I had every intention of writing a story without the letter T, but that did NOT go well. I underestimated just what I was taking on! That will be an upcoming post, but it isn’t happening tonight. 😀 So instead, here’s a different challenge. Enjoy, and the challenge will be revealed at the end!
Alan’s boss had suggested he take a vacation—demanded it, actually. He was suffocating. He’d dissolved into a catatonic ghost of what was once Employee of the Month for a year running.
Alan sought simplification in a small city in Montana. He wandered the streets, trying to duplicate the excitement he’d felt as an exchange student in France. Back then, the mystery of a new place was enough to intoxicate him. As he roamed the streets of Helena, unchanged by its newness, Alan’s greatest fear was that he could not escape the monotony of his life unscathed.
He walked for so long that the buildings around him began to blend together, until Helena’s majestic cathedral jumped out at him. Alan swallowed a lump of regret as he recalled the day he’d been excommunicated from the church. When it happened, he’d felt vindicated. He was 26 then, shameless and provocative. He’d have never guessed that his lifestyle would eventually dislocate him from an admirable future.
Alan returned to the motel with a scattered mind. He was no closer to resolving his emotional catastrophe.
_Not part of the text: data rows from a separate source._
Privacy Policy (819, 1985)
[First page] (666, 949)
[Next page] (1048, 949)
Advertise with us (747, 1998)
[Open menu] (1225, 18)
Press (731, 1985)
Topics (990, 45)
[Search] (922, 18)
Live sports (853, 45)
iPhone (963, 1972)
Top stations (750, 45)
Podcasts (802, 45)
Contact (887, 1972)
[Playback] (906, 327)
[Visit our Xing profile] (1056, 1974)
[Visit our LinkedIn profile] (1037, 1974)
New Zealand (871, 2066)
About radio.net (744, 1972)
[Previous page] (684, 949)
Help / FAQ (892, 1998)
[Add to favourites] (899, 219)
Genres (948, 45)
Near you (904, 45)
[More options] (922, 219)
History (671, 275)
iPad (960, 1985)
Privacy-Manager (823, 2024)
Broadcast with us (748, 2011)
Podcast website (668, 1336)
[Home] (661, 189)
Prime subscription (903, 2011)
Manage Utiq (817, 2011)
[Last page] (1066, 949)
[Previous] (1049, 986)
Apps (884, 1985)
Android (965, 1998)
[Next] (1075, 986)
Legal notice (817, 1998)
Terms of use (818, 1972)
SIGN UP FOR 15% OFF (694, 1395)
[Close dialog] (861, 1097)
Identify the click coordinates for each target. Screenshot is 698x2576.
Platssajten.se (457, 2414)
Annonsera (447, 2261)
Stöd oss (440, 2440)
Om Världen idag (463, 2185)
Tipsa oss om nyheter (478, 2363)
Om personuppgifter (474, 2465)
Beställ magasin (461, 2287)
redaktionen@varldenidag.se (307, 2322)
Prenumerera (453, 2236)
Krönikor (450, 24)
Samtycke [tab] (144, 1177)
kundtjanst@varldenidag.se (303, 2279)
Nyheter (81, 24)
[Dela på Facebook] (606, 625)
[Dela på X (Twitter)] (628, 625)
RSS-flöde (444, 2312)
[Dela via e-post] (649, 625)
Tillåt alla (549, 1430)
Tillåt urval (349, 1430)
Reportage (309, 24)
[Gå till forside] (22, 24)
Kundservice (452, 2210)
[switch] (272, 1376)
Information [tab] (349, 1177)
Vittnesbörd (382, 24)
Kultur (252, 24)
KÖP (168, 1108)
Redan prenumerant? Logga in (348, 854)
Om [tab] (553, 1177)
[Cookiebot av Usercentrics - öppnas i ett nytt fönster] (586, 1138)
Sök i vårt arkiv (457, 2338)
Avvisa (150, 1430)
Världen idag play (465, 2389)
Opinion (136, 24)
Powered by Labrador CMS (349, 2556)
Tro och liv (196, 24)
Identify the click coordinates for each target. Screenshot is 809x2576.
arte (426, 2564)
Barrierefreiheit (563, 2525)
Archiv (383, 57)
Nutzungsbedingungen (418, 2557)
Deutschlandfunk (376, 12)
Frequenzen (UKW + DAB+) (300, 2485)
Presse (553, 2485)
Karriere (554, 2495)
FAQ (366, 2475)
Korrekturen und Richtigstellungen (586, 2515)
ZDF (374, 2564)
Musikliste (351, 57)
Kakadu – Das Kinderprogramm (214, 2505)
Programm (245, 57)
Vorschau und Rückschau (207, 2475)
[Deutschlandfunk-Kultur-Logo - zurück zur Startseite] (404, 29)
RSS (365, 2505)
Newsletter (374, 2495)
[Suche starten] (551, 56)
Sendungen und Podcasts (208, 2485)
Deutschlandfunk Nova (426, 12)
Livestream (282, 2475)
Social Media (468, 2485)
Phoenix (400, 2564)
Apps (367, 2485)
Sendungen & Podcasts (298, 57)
He lied down and willed his mind to eradicate his troubles, and that’s when he heard the cat meowing at the door. He opened the door to tell it to scat, but the orange tabby invited itself inside.
The motel manager told Alan he’d tried for years to locate the cat’s owner. Every night, Alan fed the cat scraps from the lunches he got at the delicatessen down the street. He’d never been a cat owner and was surprised to learn that the tabby reciprocated his affability.
When the day of his return home arrived, Alan could no longer deny that the tabby cat had become his catharsis. He loaded his belongings into his car and vacated his motel room with the cat in tow. Maybe Alan was simply lonely; but maybe this animal was a catalyst for realizing that it was possible to fill the empty spaces in his life.
Alan used his last vacation day to purchase food, toys, and catnip for his new friend Helena. He put on a Beatles record and, as With a Little Help from My Friends started to play, he ran his fingers over Helena’s back and said, “I dedicate this song to you.”
The challenge? The word “cat” appears at least once in every sentence, and in each sentence it must be used in a word not yet used in the story.